» The problem
Output everything in the listing exactly.

» Data extracts

──────────────────────────────

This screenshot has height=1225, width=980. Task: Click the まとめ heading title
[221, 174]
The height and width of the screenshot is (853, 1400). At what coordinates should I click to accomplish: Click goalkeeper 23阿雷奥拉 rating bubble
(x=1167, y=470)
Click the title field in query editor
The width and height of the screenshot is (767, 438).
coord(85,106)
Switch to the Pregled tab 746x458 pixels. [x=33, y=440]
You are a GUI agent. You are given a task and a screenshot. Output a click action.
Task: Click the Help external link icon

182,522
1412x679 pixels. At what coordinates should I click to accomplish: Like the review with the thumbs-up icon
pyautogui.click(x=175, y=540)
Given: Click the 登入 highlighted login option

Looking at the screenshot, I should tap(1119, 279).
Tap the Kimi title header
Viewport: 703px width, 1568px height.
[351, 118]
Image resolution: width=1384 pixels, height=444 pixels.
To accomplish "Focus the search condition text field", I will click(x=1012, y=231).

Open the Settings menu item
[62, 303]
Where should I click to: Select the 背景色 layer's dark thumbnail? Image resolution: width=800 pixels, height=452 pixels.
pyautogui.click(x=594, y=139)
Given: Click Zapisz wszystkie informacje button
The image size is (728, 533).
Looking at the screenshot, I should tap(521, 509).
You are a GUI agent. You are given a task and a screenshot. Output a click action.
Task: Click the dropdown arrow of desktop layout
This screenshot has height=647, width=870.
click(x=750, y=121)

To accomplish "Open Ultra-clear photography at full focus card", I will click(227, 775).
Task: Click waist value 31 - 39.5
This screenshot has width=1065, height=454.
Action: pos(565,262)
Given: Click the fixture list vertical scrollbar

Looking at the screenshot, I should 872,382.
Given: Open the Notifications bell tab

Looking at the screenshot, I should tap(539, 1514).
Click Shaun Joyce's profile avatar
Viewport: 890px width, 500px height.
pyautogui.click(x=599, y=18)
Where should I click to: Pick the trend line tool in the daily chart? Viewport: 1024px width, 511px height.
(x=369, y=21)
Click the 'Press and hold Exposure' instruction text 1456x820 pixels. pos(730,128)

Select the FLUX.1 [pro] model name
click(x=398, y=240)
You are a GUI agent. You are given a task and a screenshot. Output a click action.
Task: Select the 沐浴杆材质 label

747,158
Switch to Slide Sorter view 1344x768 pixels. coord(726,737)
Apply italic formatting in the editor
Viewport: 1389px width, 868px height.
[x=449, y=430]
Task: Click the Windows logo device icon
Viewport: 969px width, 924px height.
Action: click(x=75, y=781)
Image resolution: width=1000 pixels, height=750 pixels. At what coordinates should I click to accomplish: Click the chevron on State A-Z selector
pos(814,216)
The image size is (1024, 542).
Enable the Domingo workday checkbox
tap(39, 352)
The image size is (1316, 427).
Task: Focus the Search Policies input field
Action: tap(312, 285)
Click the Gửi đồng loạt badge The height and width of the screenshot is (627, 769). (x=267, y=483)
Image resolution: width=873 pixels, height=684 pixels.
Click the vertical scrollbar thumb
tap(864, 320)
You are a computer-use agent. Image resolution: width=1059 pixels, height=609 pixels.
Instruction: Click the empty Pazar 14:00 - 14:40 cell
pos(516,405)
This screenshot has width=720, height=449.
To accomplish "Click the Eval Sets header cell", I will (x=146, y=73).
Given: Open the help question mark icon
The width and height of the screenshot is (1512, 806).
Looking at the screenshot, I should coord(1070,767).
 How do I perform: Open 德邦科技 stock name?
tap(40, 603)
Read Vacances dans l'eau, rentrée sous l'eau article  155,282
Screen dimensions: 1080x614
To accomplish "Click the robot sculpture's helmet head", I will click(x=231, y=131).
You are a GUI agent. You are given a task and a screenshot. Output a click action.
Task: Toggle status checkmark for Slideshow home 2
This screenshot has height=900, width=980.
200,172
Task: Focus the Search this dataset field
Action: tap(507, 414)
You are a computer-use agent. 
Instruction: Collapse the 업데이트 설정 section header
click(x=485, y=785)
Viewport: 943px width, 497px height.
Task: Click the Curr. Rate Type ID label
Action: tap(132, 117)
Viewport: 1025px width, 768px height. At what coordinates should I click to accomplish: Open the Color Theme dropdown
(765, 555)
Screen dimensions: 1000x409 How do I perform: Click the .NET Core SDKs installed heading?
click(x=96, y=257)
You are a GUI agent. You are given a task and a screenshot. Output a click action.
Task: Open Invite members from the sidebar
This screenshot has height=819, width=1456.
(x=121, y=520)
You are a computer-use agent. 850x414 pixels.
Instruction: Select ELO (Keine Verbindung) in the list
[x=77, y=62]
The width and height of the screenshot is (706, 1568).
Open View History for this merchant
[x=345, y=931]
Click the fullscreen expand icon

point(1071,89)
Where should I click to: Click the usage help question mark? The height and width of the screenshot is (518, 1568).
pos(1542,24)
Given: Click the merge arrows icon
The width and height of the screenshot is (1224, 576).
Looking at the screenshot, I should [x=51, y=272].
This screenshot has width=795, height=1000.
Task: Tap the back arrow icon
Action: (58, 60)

──────────────────────────────

» Output
This screenshot has height=1225, width=980. Task: Click the まとめ heading title
[221, 174]
The height and width of the screenshot is (853, 1400). At what coordinates should I click to accomplish: Click goalkeeper 23阿雷奥拉 rating bubble
(x=1167, y=470)
Click the title field in query editor
The width and height of the screenshot is (767, 438).
coord(85,106)
Switch to the Pregled tab 746x458 pixels. [x=33, y=440]
You are a GUI agent. You are given a task and a screenshot. Output a click action.
Task: Click the Help external link icon

182,522
1412x679 pixels. At what coordinates should I click to accomplish: Like the review with the thumbs-up icon
pyautogui.click(x=175, y=540)
Given: Click the 登入 highlighted login option

Looking at the screenshot, I should tap(1119, 279).
Tap the Kimi title header
Viewport: 703px width, 1568px height.
[351, 118]
Image resolution: width=1384 pixels, height=444 pixels.
To accomplish "Focus the search condition text field", I will click(x=1012, y=231).

Open the Settings menu item
[62, 303]
Where should I click to: Select the 背景色 layer's dark thumbnail? Image resolution: width=800 pixels, height=452 pixels.
pyautogui.click(x=594, y=139)
Given: Click Zapisz wszystkie informacje button
The image size is (728, 533).
Looking at the screenshot, I should tap(521, 509).
You are a GUI agent. You are given a task and a screenshot. Output a click action.
Task: Click the dropdown arrow of desktop layout
This screenshot has height=647, width=870.
click(x=750, y=121)

To accomplish "Open Ultra-clear photography at full focus card", I will click(227, 775).
Task: Click waist value 31 - 39.5
This screenshot has width=1065, height=454.
Action: pos(565,262)
Given: Click the fixture list vertical scrollbar

Looking at the screenshot, I should 872,382.
Given: Open the Notifications bell tab

Looking at the screenshot, I should tap(539, 1514).
Click Shaun Joyce's profile avatar
Viewport: 890px width, 500px height.
pyautogui.click(x=599, y=18)
Where should I click to: Pick the trend line tool in the daily chart? Viewport: 1024px width, 511px height.
(x=369, y=21)
Click the 'Press and hold Exposure' instruction text 1456x820 pixels. pos(730,128)

Select the FLUX.1 [pro] model name
click(x=398, y=240)
You are a GUI agent. You are given a task and a screenshot. Output a click action.
Task: Select the 沐浴杆材质 label

747,158
Switch to Slide Sorter view 1344x768 pixels. coord(726,737)
Apply italic formatting in the editor
Viewport: 1389px width, 868px height.
[x=449, y=430]
Task: Click the Windows logo device icon
Viewport: 969px width, 924px height.
Action: click(x=75, y=781)
Image resolution: width=1000 pixels, height=750 pixels. At what coordinates should I click to accomplish: Click the chevron on State A-Z selector
pos(814,216)
The image size is (1024, 542).
Enable the Domingo workday checkbox
tap(39, 352)
The image size is (1316, 427).
Task: Focus the Search Policies input field
Action: tap(312, 285)
Click the Gửi đồng loạt badge The height and width of the screenshot is (627, 769). (x=267, y=483)
Image resolution: width=873 pixels, height=684 pixels.
Click the vertical scrollbar thumb
tap(864, 320)
You are a computer-use agent. Image resolution: width=1059 pixels, height=609 pixels.
Instruction: Click the empty Pazar 14:00 - 14:40 cell
pos(516,405)
This screenshot has width=720, height=449.
To accomplish "Click the Eval Sets header cell", I will (x=146, y=73).
Given: Open the help question mark icon
The width and height of the screenshot is (1512, 806).
Looking at the screenshot, I should coord(1070,767).
 How do I perform: Open 德邦科技 stock name?
tap(40, 603)
Read Vacances dans l'eau, rentrée sous l'eau article  155,282
Screen dimensions: 1080x614
To accomplish "Click the robot sculpture's helmet head", I will click(x=231, y=131).
You are a GUI agent. You are given a task and a screenshot. Output a click action.
Task: Toggle status checkmark for Slideshow home 2
This screenshot has height=900, width=980.
200,172
Task: Focus the Search this dataset field
Action: tap(507, 414)
You are a computer-use agent. 
Instruction: Collapse the 업데이트 설정 section header
click(x=485, y=785)
Viewport: 943px width, 497px height.
Task: Click the Curr. Rate Type ID label
Action: tap(132, 117)
Viewport: 1025px width, 768px height. At what coordinates should I click to accomplish: Open the Color Theme dropdown
(765, 555)
Screen dimensions: 1000x409 How do I perform: Click the .NET Core SDKs installed heading?
click(x=96, y=257)
You are a GUI agent. You are given a task and a screenshot. Output a click action.
Task: Open Invite members from the sidebar
This screenshot has height=819, width=1456.
(x=121, y=520)
You are a computer-use agent. 850x414 pixels.
Instruction: Select ELO (Keine Verbindung) in the list
[x=77, y=62]
The width and height of the screenshot is (706, 1568).
Open View History for this merchant
[x=345, y=931]
Click the fullscreen expand icon

point(1071,89)
Where should I click to: Click the usage help question mark? The height and width of the screenshot is (518, 1568).
pos(1542,24)
Given: Click the merge arrows icon
The width and height of the screenshot is (1224, 576).
Looking at the screenshot, I should [x=51, y=272].
This screenshot has width=795, height=1000.
Task: Tap the back arrow icon
Action: (58, 60)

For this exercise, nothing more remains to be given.